1

I am currently working on a data set that needs to know the gap between a value on an array and the value below it then divide the result with current array value

For example :

result = 0
arr = [...]
for i in range(len(arr)):
    if i > 0:
        result += (arr[i] - arr[i - 1]) / arr[i]

But I would like to do this, in a "one-liner" scenario and preferably without any loops as to optimize performance, are there any ways to do this?


for example I am looking for something like :

arr = list(range(min, max))

is equivalent to :

arr = []
for i in range(max - min):
    arr.append(i + min)

My apologies if this is a noob-ish question, but I hope you can help me :)

gushkash
  • 23
  • 5

2 Answers2

2

This is a use-case for numpy (or generally anything supporting vectorized computation in python - maybe tensorflow would work too?)

import numpy as np
np_array = np.asarray(arr)
result = np.sum((np_array[1:]-np_array[:-1])/np_array[1:])

If the [1:] and such notation above is unclear, take a moment to learn about python slices.

EDIT: On the topic of speed - numpy (or any vectorized approach) is generally faster than the iterative approach. If for some reason speed is very important, cupy should be even faster, although this will need to use the machine's GPU.

Xavi
  • 370
  • 1
  • 7
1

np.diff is what you want:

import numpy as np
np_result = np.sum(np.diff(arr) / arr[1:])

np.testing.assert_almost_equal(np_result, result)

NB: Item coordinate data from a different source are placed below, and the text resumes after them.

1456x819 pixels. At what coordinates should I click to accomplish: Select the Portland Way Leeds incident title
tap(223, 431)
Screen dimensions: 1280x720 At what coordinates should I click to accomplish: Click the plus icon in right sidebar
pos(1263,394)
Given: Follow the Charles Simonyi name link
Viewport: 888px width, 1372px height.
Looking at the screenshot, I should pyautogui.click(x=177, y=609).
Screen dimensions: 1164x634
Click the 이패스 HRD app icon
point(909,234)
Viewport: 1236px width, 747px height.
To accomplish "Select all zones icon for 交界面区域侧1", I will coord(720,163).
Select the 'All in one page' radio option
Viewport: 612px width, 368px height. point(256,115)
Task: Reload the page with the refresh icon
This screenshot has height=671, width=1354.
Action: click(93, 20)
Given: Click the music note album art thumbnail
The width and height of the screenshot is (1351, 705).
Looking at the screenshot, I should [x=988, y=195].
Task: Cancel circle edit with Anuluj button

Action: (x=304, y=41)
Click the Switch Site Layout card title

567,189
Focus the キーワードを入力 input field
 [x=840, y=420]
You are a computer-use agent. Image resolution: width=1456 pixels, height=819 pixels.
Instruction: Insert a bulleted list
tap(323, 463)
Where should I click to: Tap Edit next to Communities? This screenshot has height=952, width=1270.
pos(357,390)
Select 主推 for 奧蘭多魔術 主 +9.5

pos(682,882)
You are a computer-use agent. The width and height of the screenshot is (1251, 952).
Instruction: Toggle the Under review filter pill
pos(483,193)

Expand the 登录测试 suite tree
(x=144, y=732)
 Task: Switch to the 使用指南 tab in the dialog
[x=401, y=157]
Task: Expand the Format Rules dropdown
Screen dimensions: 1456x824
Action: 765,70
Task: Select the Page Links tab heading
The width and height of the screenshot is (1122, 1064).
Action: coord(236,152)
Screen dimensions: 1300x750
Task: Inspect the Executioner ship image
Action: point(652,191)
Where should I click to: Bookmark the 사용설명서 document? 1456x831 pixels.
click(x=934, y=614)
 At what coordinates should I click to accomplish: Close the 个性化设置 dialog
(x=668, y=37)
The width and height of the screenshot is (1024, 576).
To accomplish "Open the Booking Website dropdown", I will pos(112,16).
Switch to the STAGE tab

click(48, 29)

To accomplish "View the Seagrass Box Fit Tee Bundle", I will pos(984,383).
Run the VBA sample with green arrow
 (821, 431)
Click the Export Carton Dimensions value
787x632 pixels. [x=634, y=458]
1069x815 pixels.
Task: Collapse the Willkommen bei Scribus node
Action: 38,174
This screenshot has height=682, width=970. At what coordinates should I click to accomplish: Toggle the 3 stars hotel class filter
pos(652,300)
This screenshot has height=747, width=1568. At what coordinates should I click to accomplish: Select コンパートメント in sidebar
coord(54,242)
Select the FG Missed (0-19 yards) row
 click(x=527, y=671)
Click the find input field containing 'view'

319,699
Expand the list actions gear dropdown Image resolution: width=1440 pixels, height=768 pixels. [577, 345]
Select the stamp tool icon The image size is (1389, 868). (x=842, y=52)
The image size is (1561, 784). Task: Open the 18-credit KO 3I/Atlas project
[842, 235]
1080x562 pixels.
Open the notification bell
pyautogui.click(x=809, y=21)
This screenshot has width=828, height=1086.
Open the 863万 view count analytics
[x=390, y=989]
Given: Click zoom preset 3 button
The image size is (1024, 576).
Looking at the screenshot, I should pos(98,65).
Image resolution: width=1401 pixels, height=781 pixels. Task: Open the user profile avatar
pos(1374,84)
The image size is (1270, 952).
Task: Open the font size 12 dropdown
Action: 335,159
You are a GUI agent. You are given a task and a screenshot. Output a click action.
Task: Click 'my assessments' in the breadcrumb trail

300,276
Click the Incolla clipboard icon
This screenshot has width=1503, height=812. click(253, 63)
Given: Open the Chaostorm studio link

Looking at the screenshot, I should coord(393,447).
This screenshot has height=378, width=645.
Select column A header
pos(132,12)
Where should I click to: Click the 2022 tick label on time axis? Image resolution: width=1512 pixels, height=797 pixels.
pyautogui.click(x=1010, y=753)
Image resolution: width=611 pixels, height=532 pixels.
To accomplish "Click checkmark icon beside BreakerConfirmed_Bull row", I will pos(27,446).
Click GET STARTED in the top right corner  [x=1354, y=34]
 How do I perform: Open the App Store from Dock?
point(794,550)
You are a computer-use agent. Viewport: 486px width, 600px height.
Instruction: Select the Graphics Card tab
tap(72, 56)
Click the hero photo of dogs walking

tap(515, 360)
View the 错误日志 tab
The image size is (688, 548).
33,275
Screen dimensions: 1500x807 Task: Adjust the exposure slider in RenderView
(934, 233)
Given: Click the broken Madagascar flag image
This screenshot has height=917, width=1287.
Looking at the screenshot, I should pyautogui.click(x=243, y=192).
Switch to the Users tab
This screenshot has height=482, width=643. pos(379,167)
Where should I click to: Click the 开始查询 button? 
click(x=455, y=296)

Using timeit and an initial array of

np.random.seed(1)
arr = np.random.randint(low=1, high=100, size=(10000,))

we get for the non-vectorized code:

3.59 ms ± 68.4 µs per loop (mean ± std. dev. of 7 runs, 100 loops each)

and for the vectorized code:

33.2 µs ± 922 ns per loop (mean ± std. dev. of 7 runs, 10000 loops each)

EDIT: @Xavi's indexed, no diff solution is marginally faster:

29.7 µs ± 802 ns per loop (mean ± std. dev. of 7 runs, 10000 loops each)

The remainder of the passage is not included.